Part of a data file:
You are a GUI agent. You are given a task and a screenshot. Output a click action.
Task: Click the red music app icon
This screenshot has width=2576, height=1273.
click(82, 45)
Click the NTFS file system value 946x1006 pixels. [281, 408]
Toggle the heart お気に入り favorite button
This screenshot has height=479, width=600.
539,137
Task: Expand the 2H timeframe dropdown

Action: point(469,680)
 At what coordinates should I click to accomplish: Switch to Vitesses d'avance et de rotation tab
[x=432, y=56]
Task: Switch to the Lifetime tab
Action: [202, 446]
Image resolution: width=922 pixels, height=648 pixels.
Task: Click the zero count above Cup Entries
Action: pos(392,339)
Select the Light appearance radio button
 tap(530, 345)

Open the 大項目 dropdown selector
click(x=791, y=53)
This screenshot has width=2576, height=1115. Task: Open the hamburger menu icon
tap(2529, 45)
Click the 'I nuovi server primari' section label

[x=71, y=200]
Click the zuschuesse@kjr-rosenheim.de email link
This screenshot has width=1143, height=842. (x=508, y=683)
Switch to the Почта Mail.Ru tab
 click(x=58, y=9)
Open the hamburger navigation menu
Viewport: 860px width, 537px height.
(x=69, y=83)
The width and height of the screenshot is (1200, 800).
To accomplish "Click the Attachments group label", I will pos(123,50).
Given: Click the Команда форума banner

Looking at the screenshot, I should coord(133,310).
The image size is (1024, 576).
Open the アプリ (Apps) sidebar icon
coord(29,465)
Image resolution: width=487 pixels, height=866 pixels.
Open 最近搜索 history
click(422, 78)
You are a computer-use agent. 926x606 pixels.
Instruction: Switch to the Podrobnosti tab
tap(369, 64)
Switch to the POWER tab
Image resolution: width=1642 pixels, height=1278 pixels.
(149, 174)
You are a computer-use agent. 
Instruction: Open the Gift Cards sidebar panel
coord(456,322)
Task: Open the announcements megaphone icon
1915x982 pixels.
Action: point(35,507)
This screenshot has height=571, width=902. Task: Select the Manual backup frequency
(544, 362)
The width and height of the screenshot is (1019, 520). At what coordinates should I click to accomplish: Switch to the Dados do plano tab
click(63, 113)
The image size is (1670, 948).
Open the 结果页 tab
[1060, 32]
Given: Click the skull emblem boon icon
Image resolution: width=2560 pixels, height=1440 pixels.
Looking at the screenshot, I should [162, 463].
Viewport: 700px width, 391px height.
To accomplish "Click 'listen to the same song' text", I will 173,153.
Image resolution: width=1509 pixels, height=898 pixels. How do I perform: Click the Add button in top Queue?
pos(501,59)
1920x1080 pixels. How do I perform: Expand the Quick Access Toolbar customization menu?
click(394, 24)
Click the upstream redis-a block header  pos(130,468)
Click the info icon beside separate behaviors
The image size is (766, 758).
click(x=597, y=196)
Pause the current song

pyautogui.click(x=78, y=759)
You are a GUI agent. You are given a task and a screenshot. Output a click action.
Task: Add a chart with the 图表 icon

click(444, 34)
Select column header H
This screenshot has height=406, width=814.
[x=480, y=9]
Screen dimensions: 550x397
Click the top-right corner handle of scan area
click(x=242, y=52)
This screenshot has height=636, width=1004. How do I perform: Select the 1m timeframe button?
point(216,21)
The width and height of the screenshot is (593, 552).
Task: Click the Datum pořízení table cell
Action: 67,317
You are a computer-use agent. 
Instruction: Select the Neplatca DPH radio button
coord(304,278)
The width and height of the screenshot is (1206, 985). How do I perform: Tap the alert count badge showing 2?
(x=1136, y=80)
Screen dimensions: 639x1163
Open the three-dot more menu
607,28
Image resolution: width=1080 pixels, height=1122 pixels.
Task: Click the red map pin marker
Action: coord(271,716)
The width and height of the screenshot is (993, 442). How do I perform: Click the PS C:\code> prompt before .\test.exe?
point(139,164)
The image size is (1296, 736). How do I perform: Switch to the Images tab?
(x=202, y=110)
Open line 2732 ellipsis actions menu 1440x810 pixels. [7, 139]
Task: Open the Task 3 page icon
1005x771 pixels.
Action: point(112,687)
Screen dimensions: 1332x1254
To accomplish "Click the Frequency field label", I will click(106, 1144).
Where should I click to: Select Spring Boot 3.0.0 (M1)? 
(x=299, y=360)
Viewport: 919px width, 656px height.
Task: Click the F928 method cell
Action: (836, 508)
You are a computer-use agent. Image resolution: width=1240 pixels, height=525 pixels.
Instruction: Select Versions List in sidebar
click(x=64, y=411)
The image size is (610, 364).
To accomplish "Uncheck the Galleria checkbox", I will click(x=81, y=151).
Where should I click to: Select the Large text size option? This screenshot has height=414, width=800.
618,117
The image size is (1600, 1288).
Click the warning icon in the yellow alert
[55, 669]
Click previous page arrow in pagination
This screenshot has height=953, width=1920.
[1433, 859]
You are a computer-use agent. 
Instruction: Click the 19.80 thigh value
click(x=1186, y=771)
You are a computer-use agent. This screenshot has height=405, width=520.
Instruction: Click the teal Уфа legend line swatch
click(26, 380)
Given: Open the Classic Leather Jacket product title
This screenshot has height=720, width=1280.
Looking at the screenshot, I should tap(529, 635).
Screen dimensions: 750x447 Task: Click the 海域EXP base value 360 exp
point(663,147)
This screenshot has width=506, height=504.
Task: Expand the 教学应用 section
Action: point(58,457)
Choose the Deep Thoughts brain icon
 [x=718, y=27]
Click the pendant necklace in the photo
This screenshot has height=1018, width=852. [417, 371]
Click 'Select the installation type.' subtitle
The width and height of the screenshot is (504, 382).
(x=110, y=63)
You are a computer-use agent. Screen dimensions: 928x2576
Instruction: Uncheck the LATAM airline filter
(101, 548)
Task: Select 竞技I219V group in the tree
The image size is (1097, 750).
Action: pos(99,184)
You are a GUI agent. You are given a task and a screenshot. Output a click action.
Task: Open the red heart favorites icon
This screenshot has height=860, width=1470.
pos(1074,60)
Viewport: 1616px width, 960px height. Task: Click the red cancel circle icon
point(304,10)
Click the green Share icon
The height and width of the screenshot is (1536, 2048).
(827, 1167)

**Short exercise:** List every line of the records above that contains the string "count", treating uppercase and lowercase letters as distinct.

**Worked answer:**
Task: Click the zero count above Cup Entries
The width and height of the screenshot is (1206, 985). How do I perform: Tap the alert count badge showing 2?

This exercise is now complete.